## [Work required]
The answer must be an exact reprint of the lines from the one with "Task: Click the tag management icon" through the final line of the data, with no pictures included.

## [Recorded data]
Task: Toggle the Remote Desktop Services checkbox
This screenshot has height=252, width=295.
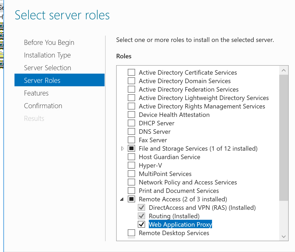Action: click(x=131, y=233)
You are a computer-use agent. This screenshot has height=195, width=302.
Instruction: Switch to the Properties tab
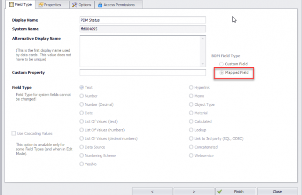(x=52, y=5)
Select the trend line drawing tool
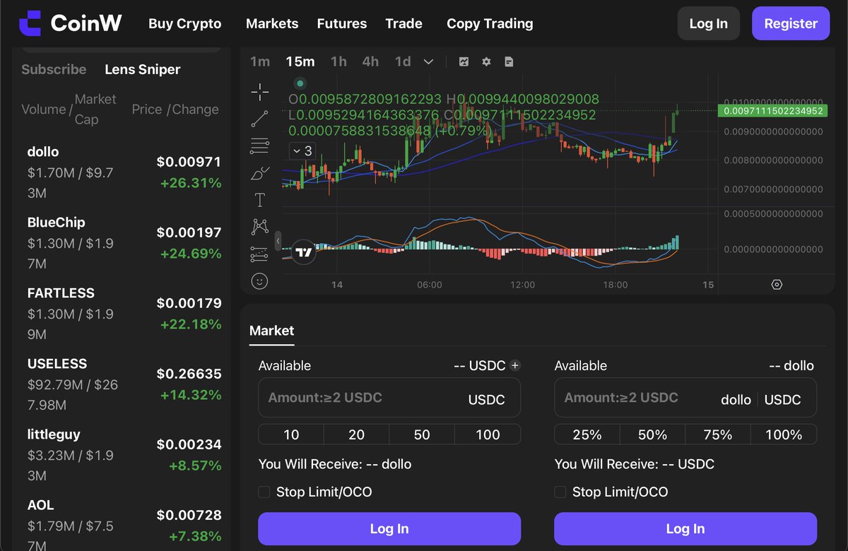 [260, 118]
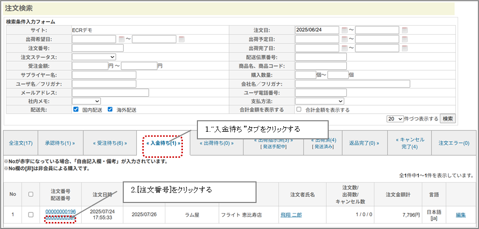Open calendar for 出荷完了日 end date

(x=404, y=48)
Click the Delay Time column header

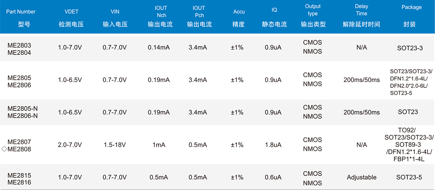(x=361, y=16)
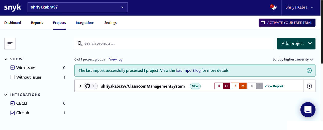Click the magnifier icon in search bar
Viewport: 323px width, 130px height.
tap(80, 44)
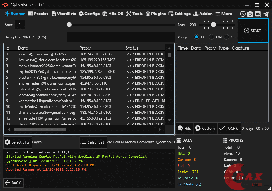Expand the More menu

(x=224, y=14)
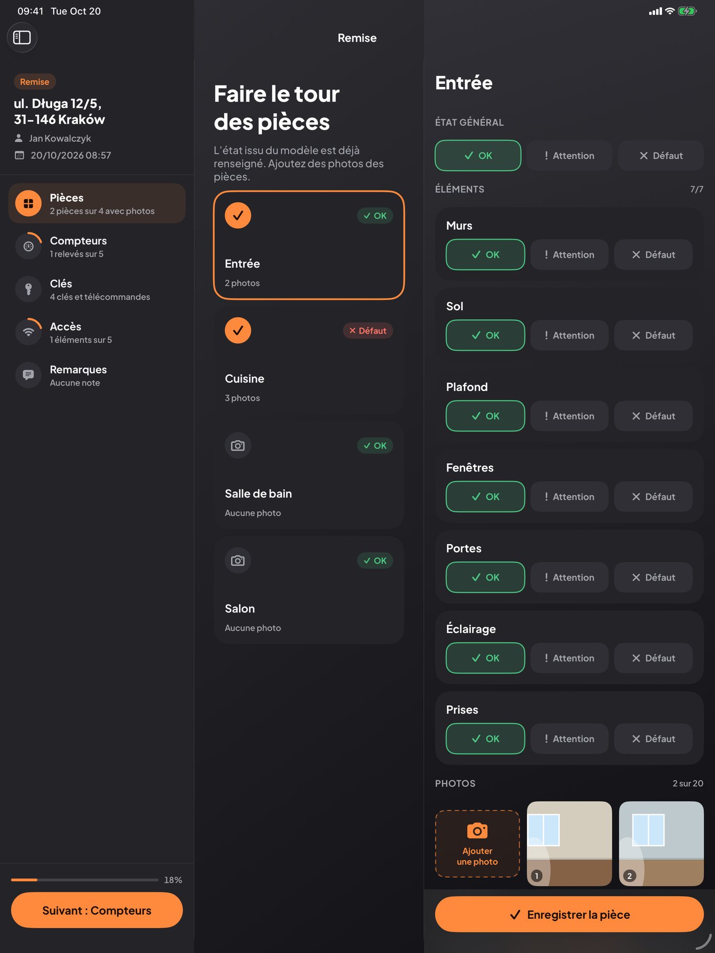Select the Cuisine room card
715x953 pixels.
tap(309, 360)
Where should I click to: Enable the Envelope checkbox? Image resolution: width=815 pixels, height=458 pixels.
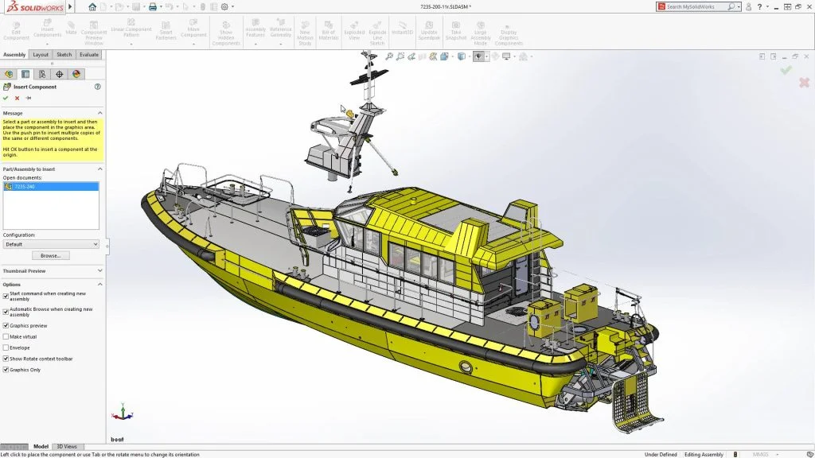tap(6, 347)
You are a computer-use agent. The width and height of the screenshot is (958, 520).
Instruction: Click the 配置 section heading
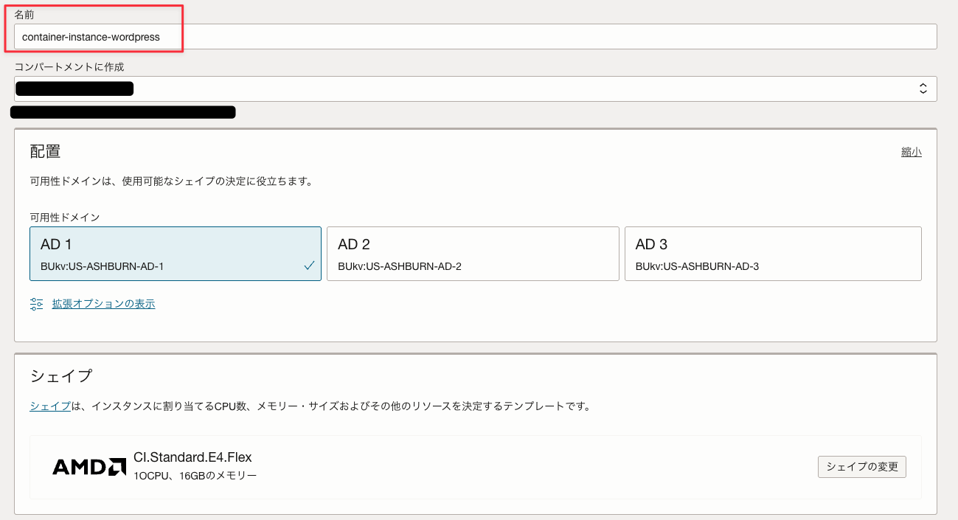[45, 152]
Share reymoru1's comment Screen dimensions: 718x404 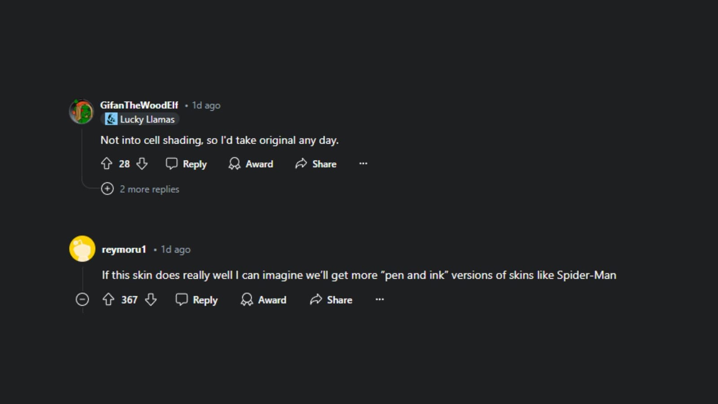point(331,300)
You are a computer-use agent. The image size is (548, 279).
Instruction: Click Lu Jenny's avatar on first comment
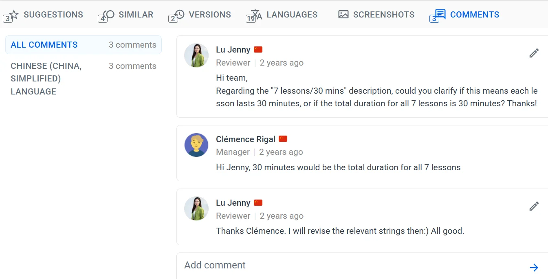point(196,55)
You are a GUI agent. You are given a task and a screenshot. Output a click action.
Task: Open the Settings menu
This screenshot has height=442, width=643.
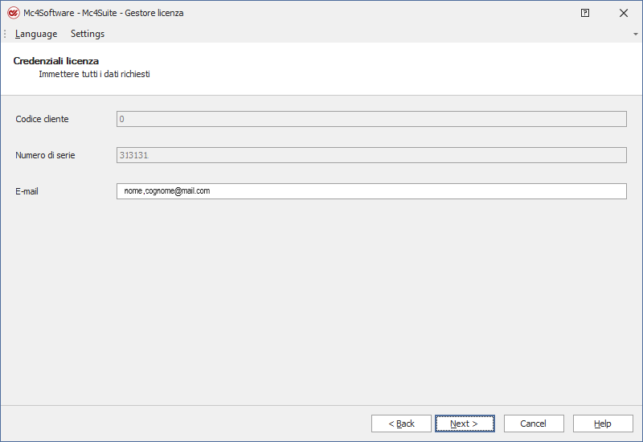(x=88, y=34)
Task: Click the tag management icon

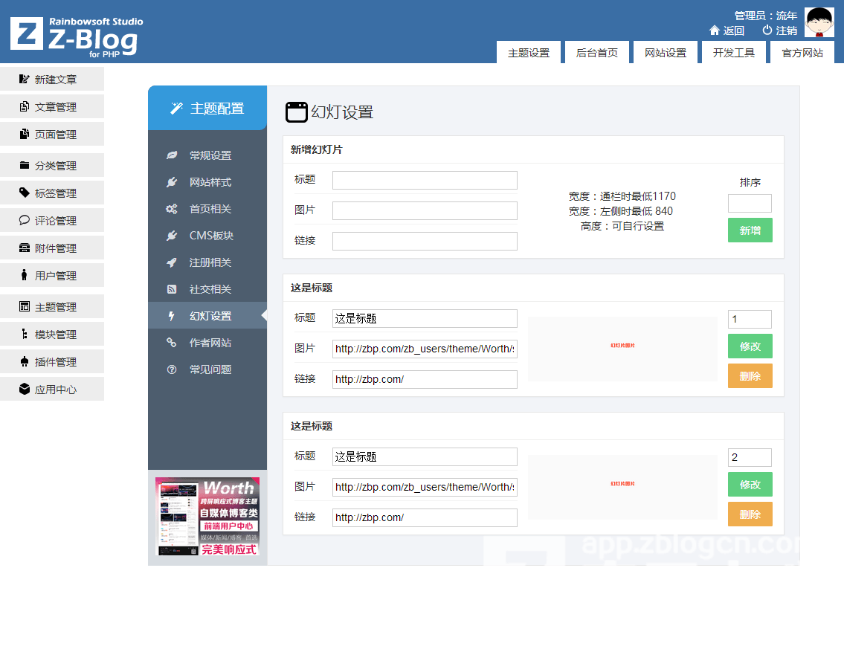Action: tap(25, 193)
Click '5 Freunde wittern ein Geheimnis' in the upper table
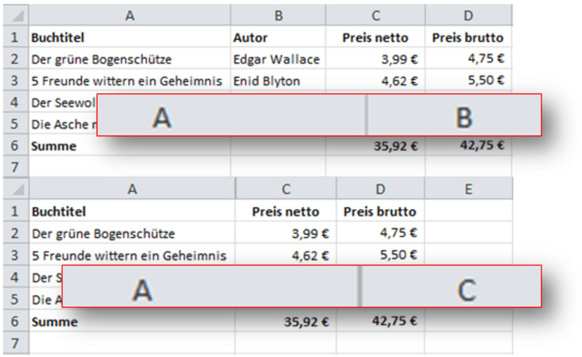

## [Answer below]
Task: Click the tag management icon

Action: tap(25, 193)
Click '5 Freunde wittern ein Geheimnis' in the upper table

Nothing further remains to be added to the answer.